# What you have to do:
Format the entries from the line containing "You are a GUI" through the end of the entries, inclusive, as a numbered list, skipping blank lines and omitting the pictures.

# Input rows:
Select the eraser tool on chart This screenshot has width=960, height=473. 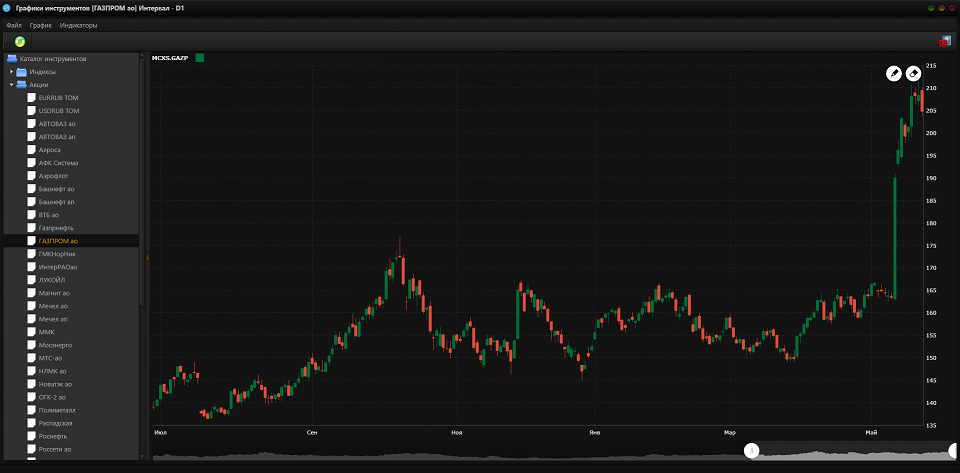tap(913, 73)
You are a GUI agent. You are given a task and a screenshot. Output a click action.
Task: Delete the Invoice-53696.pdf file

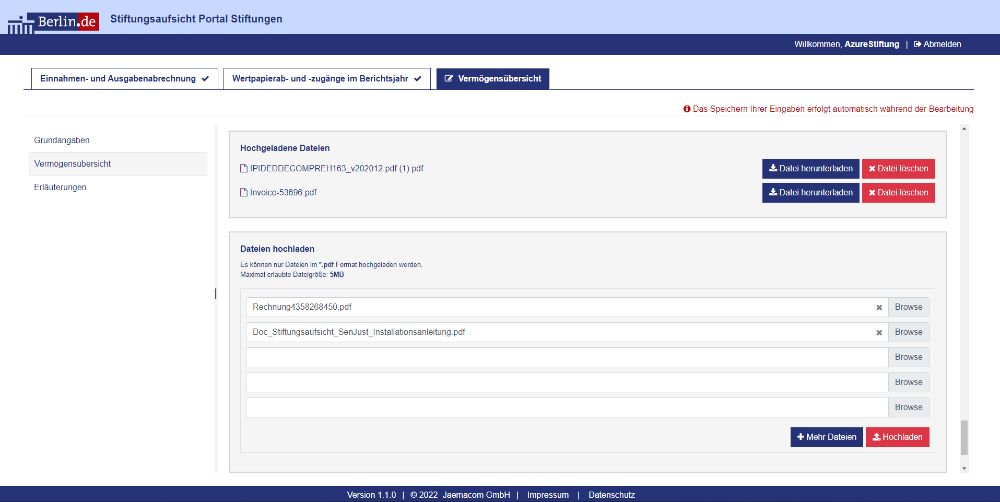898,192
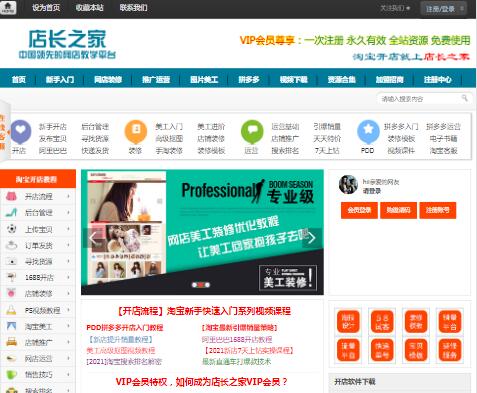Open the 拼多多 navigation tab

(x=249, y=79)
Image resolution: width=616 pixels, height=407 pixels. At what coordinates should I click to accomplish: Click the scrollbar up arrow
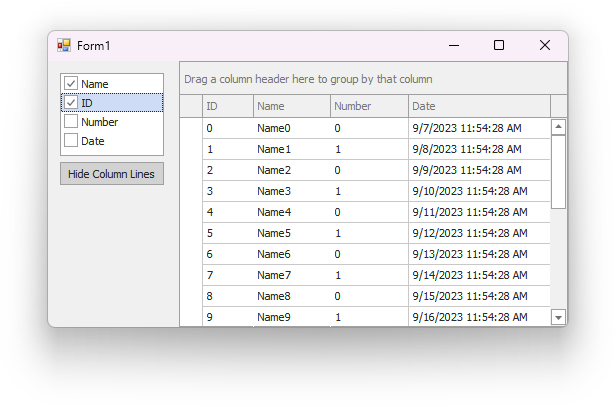558,127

# Final answer:
1. You are a GUI agent. You are given a task and a screenshot. Output a click action.
2. Task: Delete the Invoice-53696.pdf file
3. 898,192
4. Open the 拼多多 navigation tab
5. (x=249, y=79)
6. Image resolution: width=616 pixels, height=407 pixels. At what coordinates should I click to accomplish: Click the scrollbar up arrow
7. 558,127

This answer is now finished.